Residents of High Point Drive in Ross Township returned Monday evening to voice their frustration with the short-term rental property on their street.

The house at 257 High Point is owned by All Pocono Rentals LLC, and advertised as a five-bedroom vacation rental.

Supervisors enacted their short-term rental ordinance in July. Village commercial and general commercial are the only two zones where properties can be rented for less than 30 days.

This house is not in either of the permitted zones.

Residents said fireworks, four-wheelers and loud music occur at all hours.

It is one of a handful of short-term rental properties in the township that burden residents and increase the workload of the township supervisors, staff and zoning officer.

“I feel bad for the residents who live near short-term rentals. I wish I could make the rentals stop. But there is a process. These properties are all over the county and there are cases in the magistrates’ offices. Every municipality is struggling with them,” said Ross Township Zoning Officer Maureen Minnick on Tuesday morning.

Through her employment with Bureau Veritas, she serves Ross part-time and is the part-time zoning officer in Jim Thorpe. She also serves as Foster Township’s (Luzerne County) alternate sewer enforcement officer and works for a local surveyor in Marshalls Creek.

“The common denominator is the short-term rentals within the entire Pocono Mountains area,” she said.

There are five or six short-term rentals in Ross Township, she said. She is working with two owners to convert them into bed-and-breakfasts, which have their own ordinance and are legal within the zoning areas. She has begun research on another one.

Two have complaints filed against the properties. One is on Stacia Way and the other is the High Point property. This second one is causing the most problems.

Residents complain

When Dawn Galler, spokeswoman of the group, stood to address the supervisors during the public comment portion, Drake said residents could address the supervisors for two minutes.

This was an attempt to keep the meeting moving forward, Drake said.

Though Drake set a timer on her phone, Galler went over the time allotted. Other residents rescinded their time so she could continue speaking.

Galler immediately began listing her ongoing frustrations with Minnick.

“Why is she not here tonight, again? Let me read from her job description I printed out,” Galler said Monday. “Again, if you don’t do your job, you should not have one.”

At the August and September township meetings, Galler and her neighbors insisted that Minnick attend a meeting in person, and they have claimed she is not doing her job.

Galler told supervisors that she had called Minnick several times and got no response.

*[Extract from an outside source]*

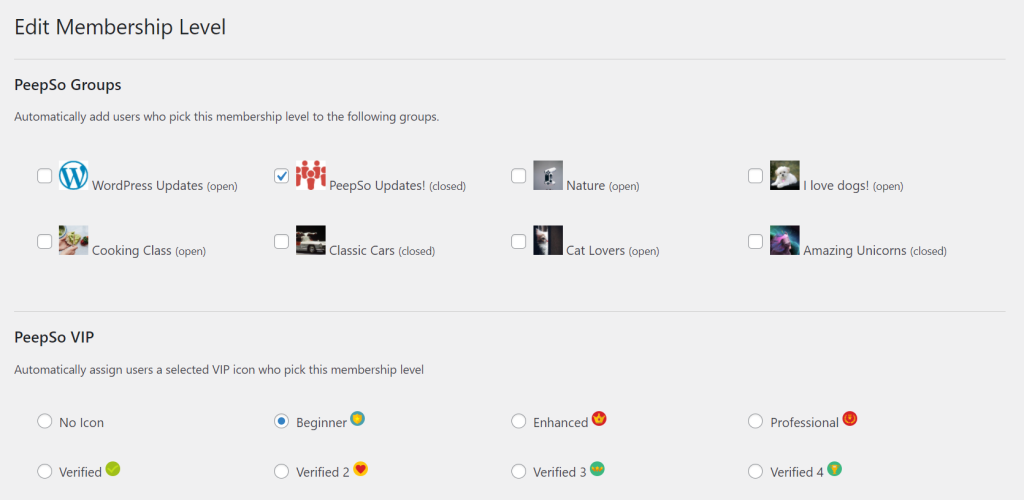Check the Classic Cars group checkbox
Image resolution: width=1024 pixels, height=500 pixels.
281,242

She had also emailed her multiple times and only got one reply with little information.

Minnick had planned to attend Monday evening, but emailed the supervisors late afternoon that she felt ill.

“It’s either allergies or the onset of a seasonal cold,” Minnick said Tuesday morning.

Minnick also said she had been advised by her supervisor and legal counsel to not attend in-person meetings where “I might be used as a punching bag.”

Galler and others have called her screaming their complaints and insulting her. She immediately notified her supervisor.

“This is unacceptable behavior,” Minnick said.

She says she has been talking to the property owner, working through the bureaucratic process and trying to “put out the fire” with the residents.

“Short-term rentals are a Catch-22 - you either love them or hate them. We are a vacation area. Some people come here to vacation, like it so much and decide to buy a foreclosure for a vacation home,” she said.

She could not go into details where she is in the process with the 257 High Point Drive property because it might end up in court. However, the supervisors are informed.

“They know I’m working on it, along with other short-term rentals in the area,” she said.

Supervisor James Zahoroiko met with Minnick for more than two hours in September.

Executive session

Residents are not alone in their frustration. Drake called for an executive session on Oct. 19.

“The supervisors, Bureau Veritas and township solicitor Tim McManus will meet to discuss personnel matters,” Drake said.

The executive session is not open to the public or the press.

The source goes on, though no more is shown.